» Passage provided

*****

Special Medical Humanities Issue:
Representing Trauma; Honouring Broken Narratives
Editors: Deborah Bowman, Renata Kokanovic and Jan Parker
Editorial: Stories, narratives, scenarios in Medicine
Jan Parker
This Medical Humanities Special Issue critiques and reflects on narrative practices around
medical, psychiatric and trauma care. This introductory article explores the affordances of
patient experience narratives and scenarios to illuminate lives interrupted by medical and
psychological criseswhile raising questions about the medical ethics, epistemological frameworks
and potential pathologising of diagnosing complex conditions. It discusses the problematics
and ethics of ‘re-presenting’ trauma in art, photography, film or music and the
potential for theatre to raise difficult issues in and beyond medical training.
Listening to what cannot be said: Broken narratives and the lived body
Renata Kokanovic´ and Meredith Stone
The core of this special issue of Arts and Humanities in Higher Education emerged from the Broken Narratives and the Lived Body conference held in 2016. The ‘Broken Narrative’ essays included in this issue open up a critical space for understanding and theorising illness narratives that defy a conventional cognitive ordering of the self as a bounded spatial and temporal entity. Here, we discuss how narratives might be ‘broken’ by discourse, trauma, ‘ill’ lived bodies and experiences that exceed linguistic representation. We trouble distinctions between coherent and incoherent narratives, attending to what gaps, silences and ‘nonsenses’ can convey about embodied illness experiences. Ultimately, we suggest that ‘breaks’ are in fact a continuation of embodied narration. This is shown in the ‘Art and Trauma’ forum of essays, which reveal how narrative silences can ‘infect’ other embodied subjects and be transformed, achieving musical or visual representation that allow us to apprehend the ‘constitutive outside’ of narratives of illness or trauma.

*****

» Data
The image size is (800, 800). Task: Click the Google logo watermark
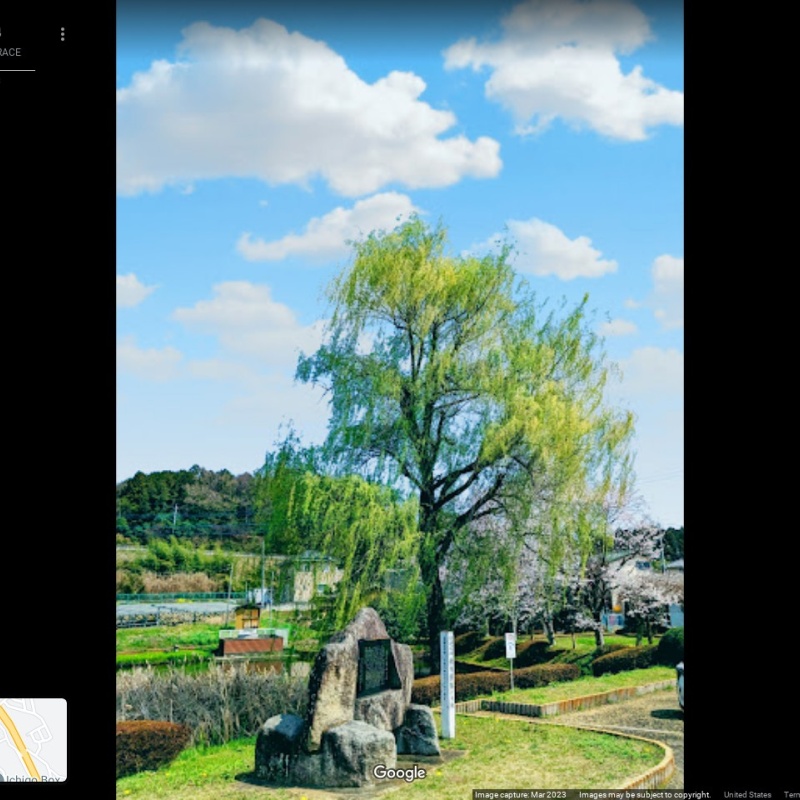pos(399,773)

*****

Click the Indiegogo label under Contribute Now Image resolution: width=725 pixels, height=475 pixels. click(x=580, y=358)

*****

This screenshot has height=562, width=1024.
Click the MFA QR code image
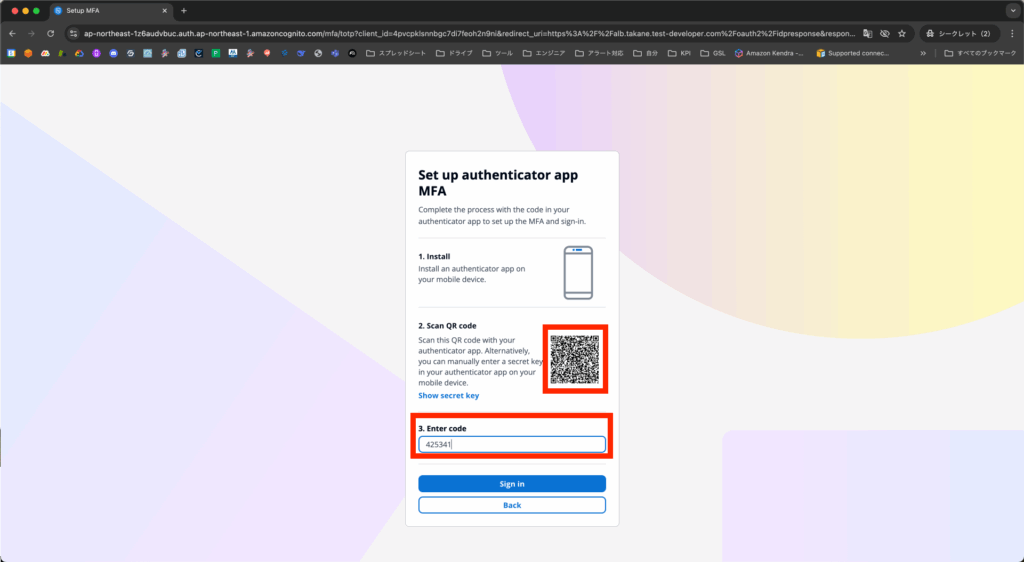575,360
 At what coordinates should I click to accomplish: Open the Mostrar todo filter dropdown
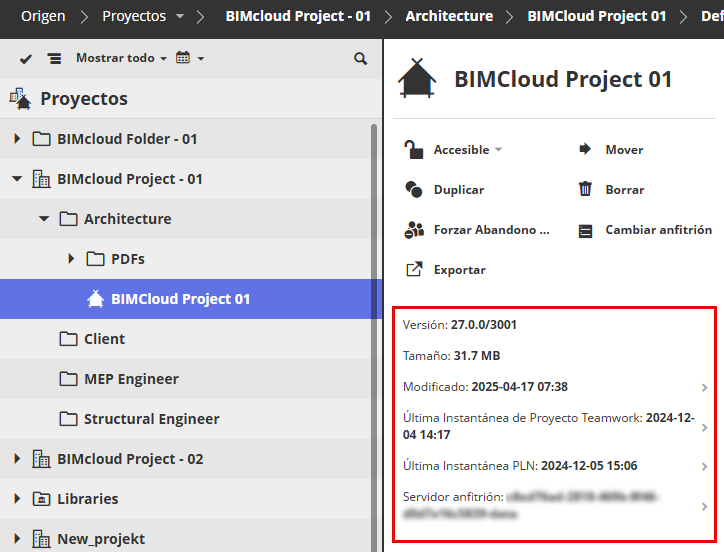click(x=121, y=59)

*****

» Exercise set
**a.** Retype part of the special issue text word for word. Begin at the words "Special Medical Humanities" and stop after "beyond medical training.".
**b.** In what year was the Broken Narratives and the Lived Body conference held, according to the special issue text?
The listing comes from a separate source.

» Answers to the exercises
**a.**
Special Medical Humanities Issue:
Representing Trauma; Honouring Broken Narratives
Editors: Deborah Bowman, Renata Kokanovic and Jan Parker
Editorial: Stories, narratives, scenarios in Medicine
Jan Parker
This Medical Humanities Special Issue critiques and reflects on narrative practices around
medical, psychiatric and trauma care. This introductory article explores the affordances of
patient experience narratives and scenarios to illuminate lives interrupted by medical and
psychological criseswhile raising questions about the medical ethics, epistemological frameworks
and potential pathologising of diagnosing complex conditions. It discusses the problematics
and ethics of ‘re-presenting’ trauma in art, photography, film or music and the
potential for theatre to raise difficult issues in and beyond medical training.

**b.** 2016